If Cheesecake Factory (NASDAQ:CAKE) ever needs a fourth -- or a fifth -- act it may already have it in its back pocket. The company behind the high-volume namesake restaurant chain entered into a strategic relationship with Fox Restaurant Concepts on Monday. Cheesecake Factory is making an initial minority equity investment in Fox's North Italia and Flower Child, a pair of the 16 different concepts in Fox's wide portfolio of eateries.
North Italia is a nine-unit casual dining chain, specializing in homemade Italian delicacies in a tavern setting. Flower Child has five locations, and the earthy fast casual concept assembles salads, bowls, platters, and wraps with locally sourced, all-natural ingredients.

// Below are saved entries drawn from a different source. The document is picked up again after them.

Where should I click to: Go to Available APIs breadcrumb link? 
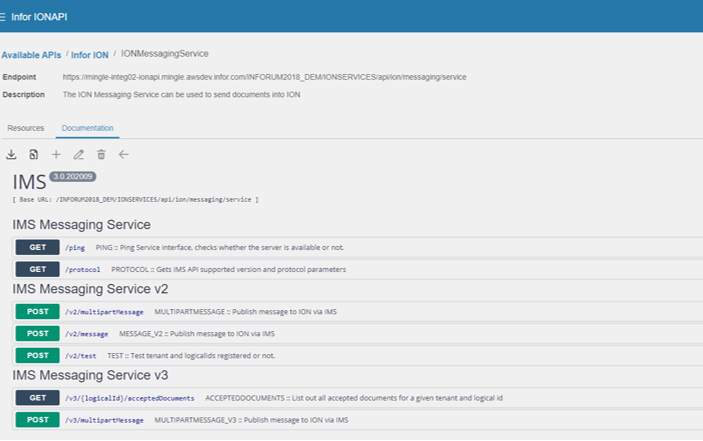pyautogui.click(x=31, y=54)
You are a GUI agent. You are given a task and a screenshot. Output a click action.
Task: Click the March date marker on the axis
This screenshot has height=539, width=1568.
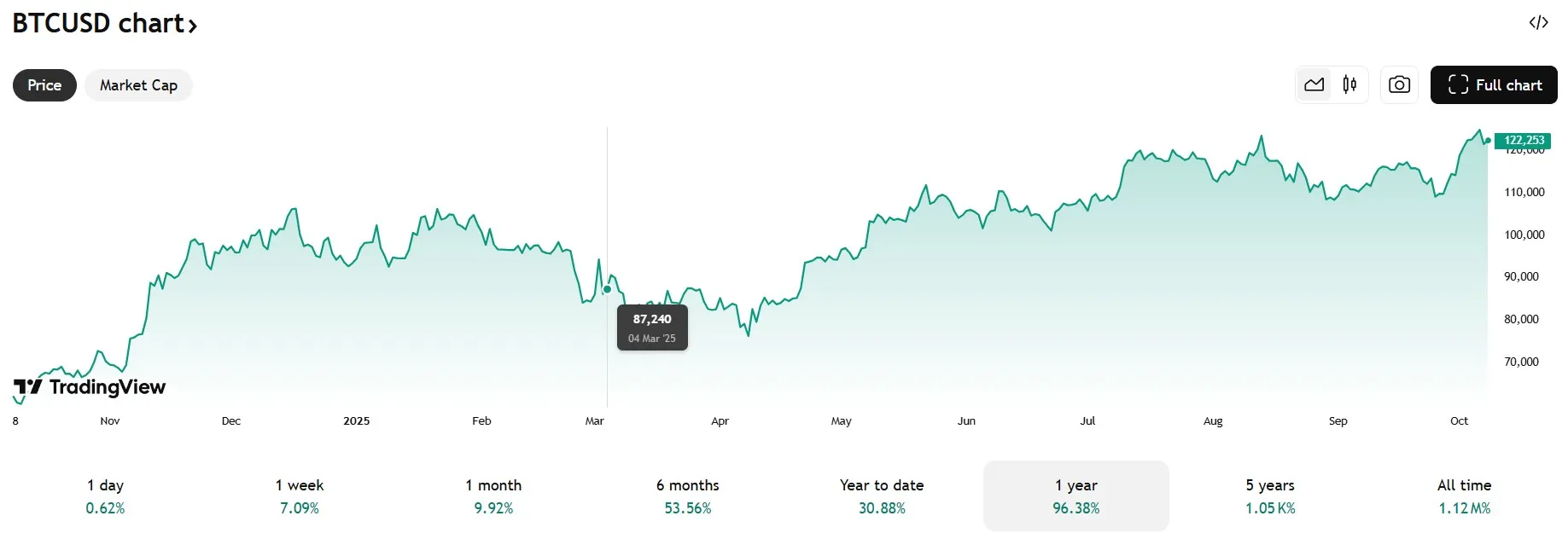[x=594, y=420]
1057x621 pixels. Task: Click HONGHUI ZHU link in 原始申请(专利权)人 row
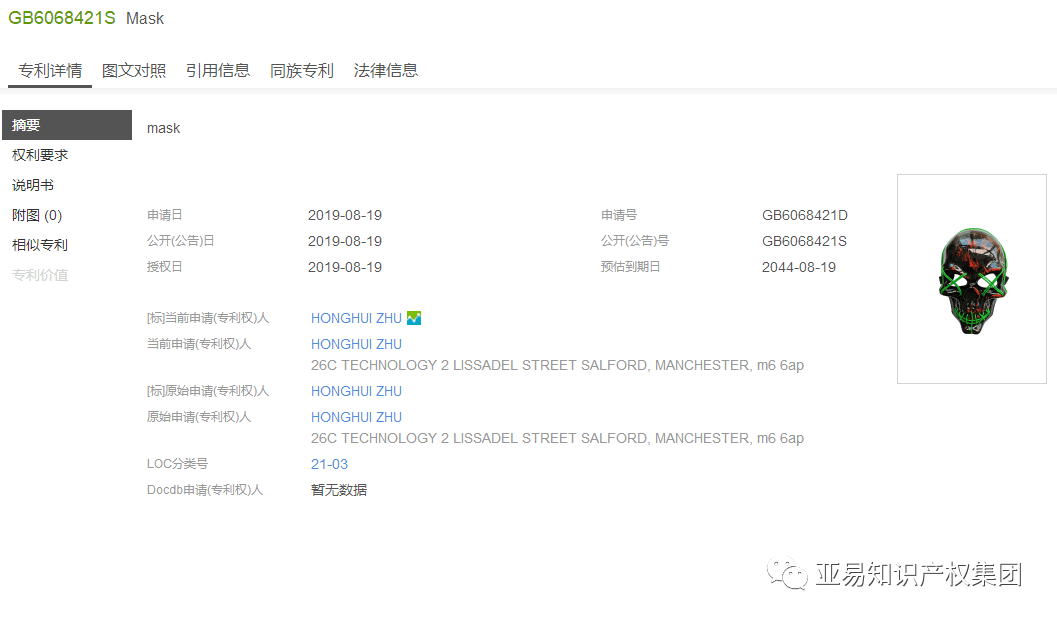[x=356, y=417]
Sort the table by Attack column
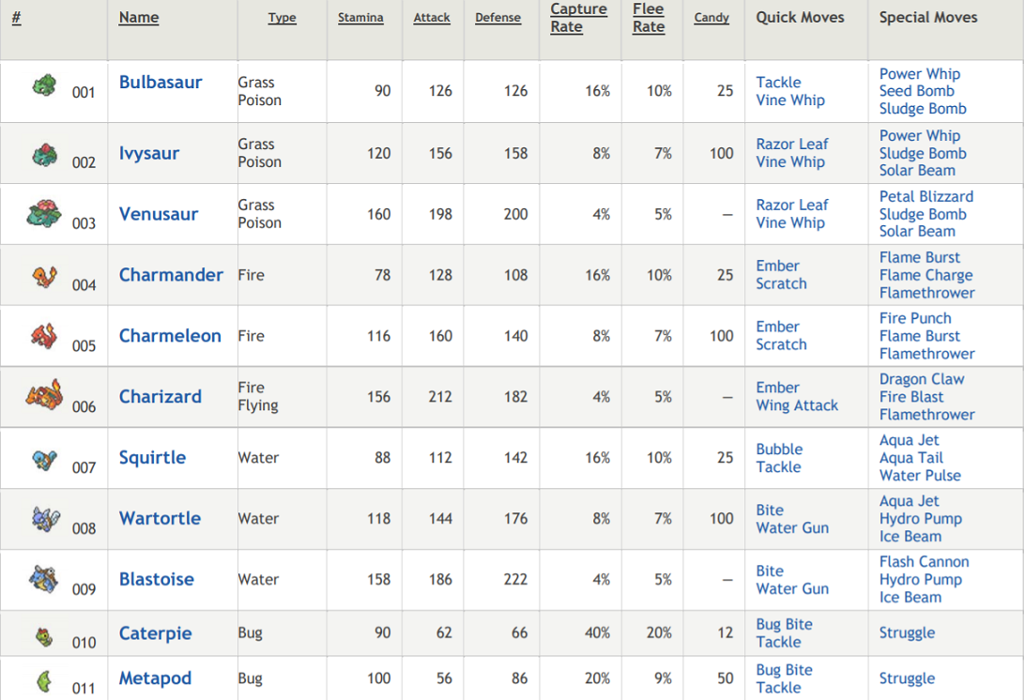The width and height of the screenshot is (1024, 700). tap(432, 17)
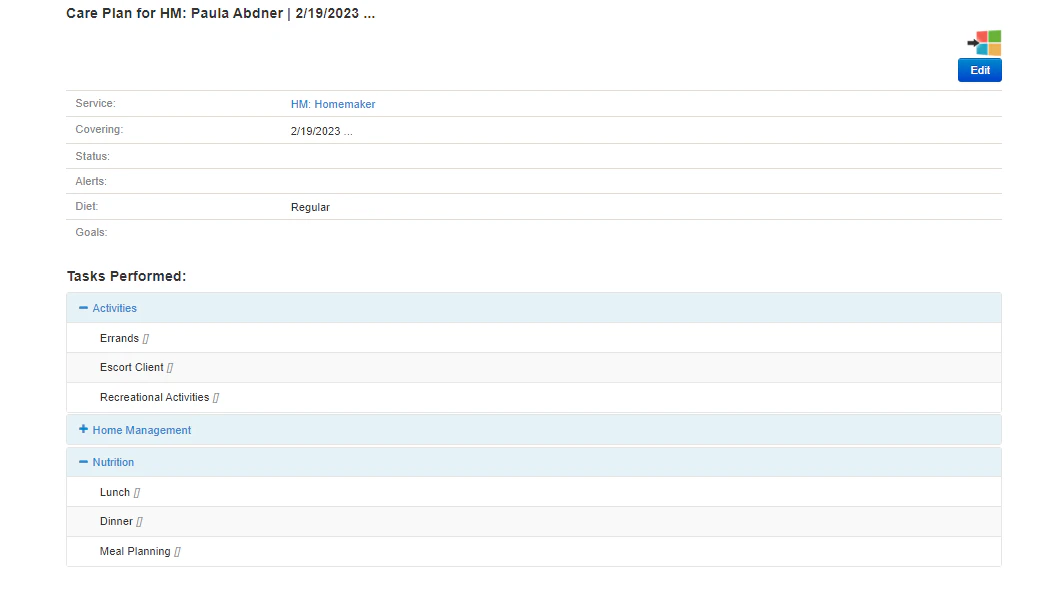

Fox will continue to manage the eateries, but the agreement allows for Cheesecake Factory to ultimately either grow its financial position or acquire the two young chains outright. It's dry powder for a company that seemingly doesn't need it. There are 193 The Cheesecake Factory restaurants out there, and the company also mans the slightly more upscale Grand Lux Cafe with a dozen locations and the RockSugar Pan Asian Kitchen eatery in Los Angeles. This would seem to give Cheesecake Factory plenty of concepts to build out in the coming years before taking on two more, but it's a smart move.
The Cheesecake Factory isn't the kind of concept that would fit in small markets. The average location rings up more than $10 million in annual sales, several times the casual dining average. You probably won't find more than a couple of locations even in the largest metropolitan areas. There's still room to expand, but there will never be thousands of locations. Grand Lux is a slightly fancier spin to The Cheesecake Factory, but if it's taken 17 years to open 12 locations it's safe to say that it isn't on a heady expansion track. RockSugar debuted more than eight years ago, and it's still a lone wolf.
North Italia gives Cheesecake Factory a foothold in the popular Italian casual dining niche. Flower Child will be its first foray into fast casual. They are distinctive enough to stand out from what Cheesecake Factory is presently working on, yet taking a small bet on the two concepts opens up the possibilities if its flagship concept should ever fall out of favor. That may not seem like a growing concern for a chain that has rattled off 27 consecutive quarters of positive comps, but as we've learned from other fallen darlings it always pays to be ready.
Wall Street pros don't agree on the direction that Cheesecake Factory is heading. Analysts at Argus and Maxim were passing ships yesterday. Argus' John Staszak upgraded the stock from Hold to Buy on Tuesday, deeming it undervalued at an earnings multiple of 19, below its five-year average P/E of 21. He sees the company opening more new locations than it's publicly projecting, and when you tack on Cheesecake Factory's consistent comps growth you have a recipe for success.
Maxim went the other way yesterday. Analyst Stephen Anderson downgraded the stock from Buy to Hold, feeling that the stock's surge since late last month makes the stock vulnerable for a pullback. He praises the potential for margin expansion, but simply feels that the stock is overvalued at the moment.
Argus has a price target of $69. Maxim's goal is perched at $59, slightly above where the stock is now trading. Investors have options, and thanks to the deal with Fox Restaurant Concepts it seems as if Cheesecake Factory has options, too.